This photo shows Emperor Akihito and Empress Michiko in the gardens of the Imperial Palace. (Photo courtesy of the Imperial Household Agency)

TOKYO (Kyodo) -- The Japanese government on Tuesday gave a green light to the plan to hold Emperor Akihito's abdication ceremony on April 30, 2019, providing a legal basis for the event that would make him the first Japanese monarch to step down in more than two centuries.

    It approved an ordinance of one-off legislation for the emperor's retirement, which also enables the emperor and Empress Michiko to be treated in the same way as the new emperor and his family members in terms of living costs and security guards, among other things, even after abdication.

    "As there are a variety of things we need to prepare toward the imperial succession, we will do our best so that the emperor's abdication and the crown prince's accession will be carried out smoothly," Chief Cabinet Secretary Yoshihide Suga said in a press conference.

    Crown Prince Naruhito, the 58-year-old elder son of the emperor, is set to ascend the throne on May 1, 2019.

    Prime Minister Shinzo Abe's government enacted the special legislation in June last year and approved in December the date for the retirement of the 84-year-old emperor.
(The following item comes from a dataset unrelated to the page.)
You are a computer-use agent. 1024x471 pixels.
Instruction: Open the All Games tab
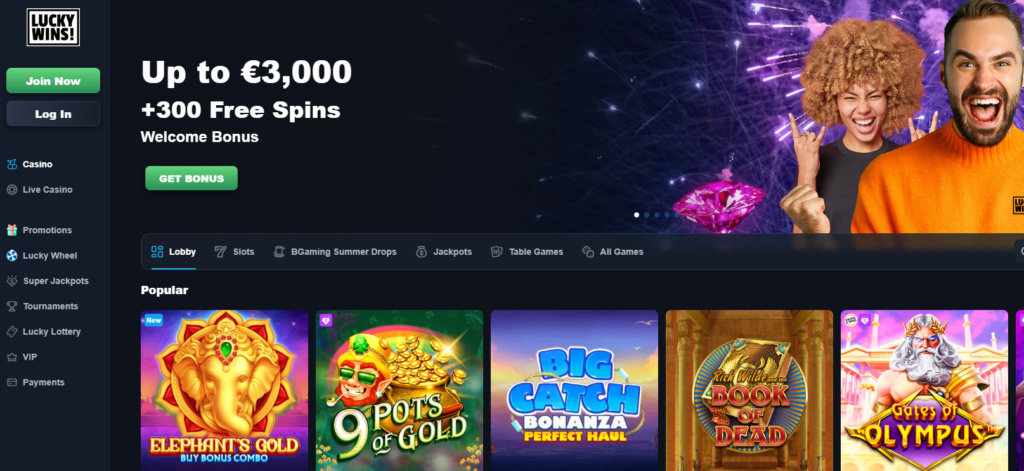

But the ordinance was necessary as there was no legal basis for the emperor's farewell event, which is expected to be conducted as a state occasion at the Imperial Palace.

    The government will compile by the middle of this month its basic plan to stage relevant ceremonies, including the one for the crown prince's enthronement.

    On Feb. 20, a government panel preparing the rituals worked out the content of the abdication ceremony, during which Abe will convey gratitude to Emperor Akihito on behalf of the Japanese people, followed by his last remarks to the public.

    A limited number of about 300 participants, including the premier and heads of both Diet chambers, are expected to attend the abdication ceremony.

    The outgoing emperor, who has undergone heart surgery and treatment for prostate cancer, indicated his wishes to step down in a rare video message in August 2016, citing concerns about his advanced age and weakening health.